Die Verlegenheit wächst
Erklärungsnot in der Schweiz

»Ich kann Ihnen mitteilen, dass die Reform der Rechtschreibung gerade unter dem Gesichtspunkt der damit verbundenen Kostenfolgen auch bei mir als Finanzdirektor auf erhebliche Skepsis stösst.«

Der Finanzdirektor eines großen Schweizer Kantons muß es wissen. Allein: was soll er tun?
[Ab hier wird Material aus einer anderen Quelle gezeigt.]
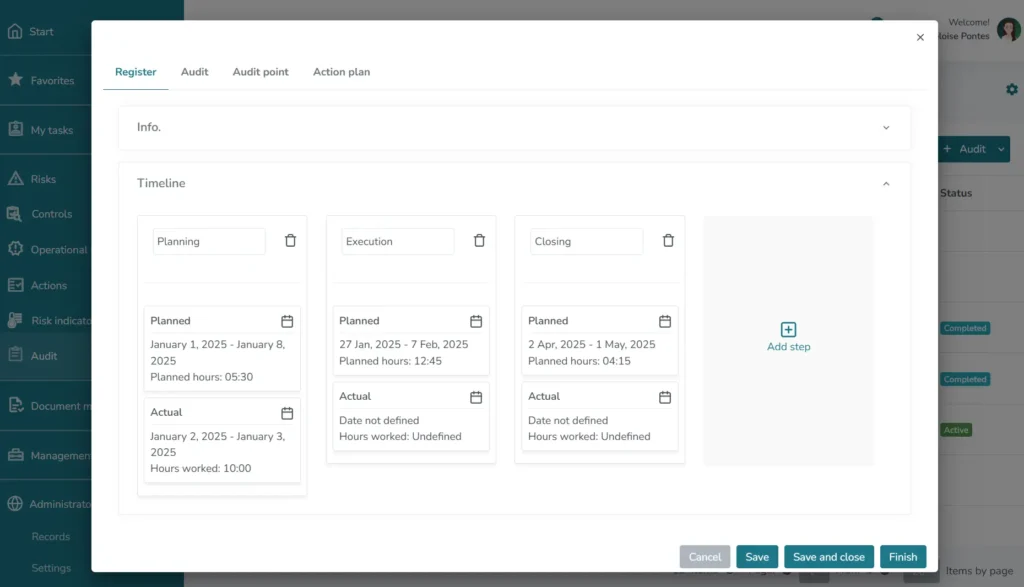Image resolution: width=1024 pixels, height=587 pixels.
Task: Open calendar for Execution planned dates
Action: (476, 321)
»Dennoch und bei allem Verständnis für Ihre Argumente sind die Möglichkeiten der Einflussnahme des Kantons äusserst minim, und ich kann Ihnen deshalb einzig (aber immerhin) versichern, dass ich die weitere Entwicklung aufmerksam verfolgen und mich dafür einsetzen werde, dass die Umsetzungsmassnahmen der Reform mit möglichst geringen Kostenfolgen verbunden sein werden.«

– In der Schweiz wird die Situation als zunehmend peinlich empfunden. Die Verlegenheit wächst. Der Finanzdirektor ist einer von 2800 Adressaten aus Politik und Bildung, die im Oktober Post bekommen haben: die neuesten Mitteilungen [pdf-Datei] vom Sprachkreis Deutsch in Bern. Und dazu das folgende Begleitschreiben:

»Reform der Rechtschreibung

Sehr geehrte Damen und Herren,

Ende August ist der neueste Duden erschienen; es handelt sich bereits um den dritten seit Beginn der Reform im Jahre 1996. Die neueste Fassung des Regelwerks bietet z. B. im Bereich des Getrennt- und Zusammenschreibens eine grundsätzlich andere Sicht der Dinge. In unüberschaubar vielen Fällen ist plötzlich das wieder möglich, was bisher als „alte Schreibung“ ausgeschlossen war. Da aber die längst bekannten Fehler des Regelwerks nicht grundsätzlich angegangen und berichtigt werden, ist in absehbarer Zeit eine weitere Überarbeitung zu erwarten.

Was soll man davon halten, dass Fachleute 1996 eine ganze Sprachgemeinschaft auf bisher unübliche, neue Schreibweisen verpflichten wollen und acht Jahre später in Hunderten von Fällen die alten wieder zulassen?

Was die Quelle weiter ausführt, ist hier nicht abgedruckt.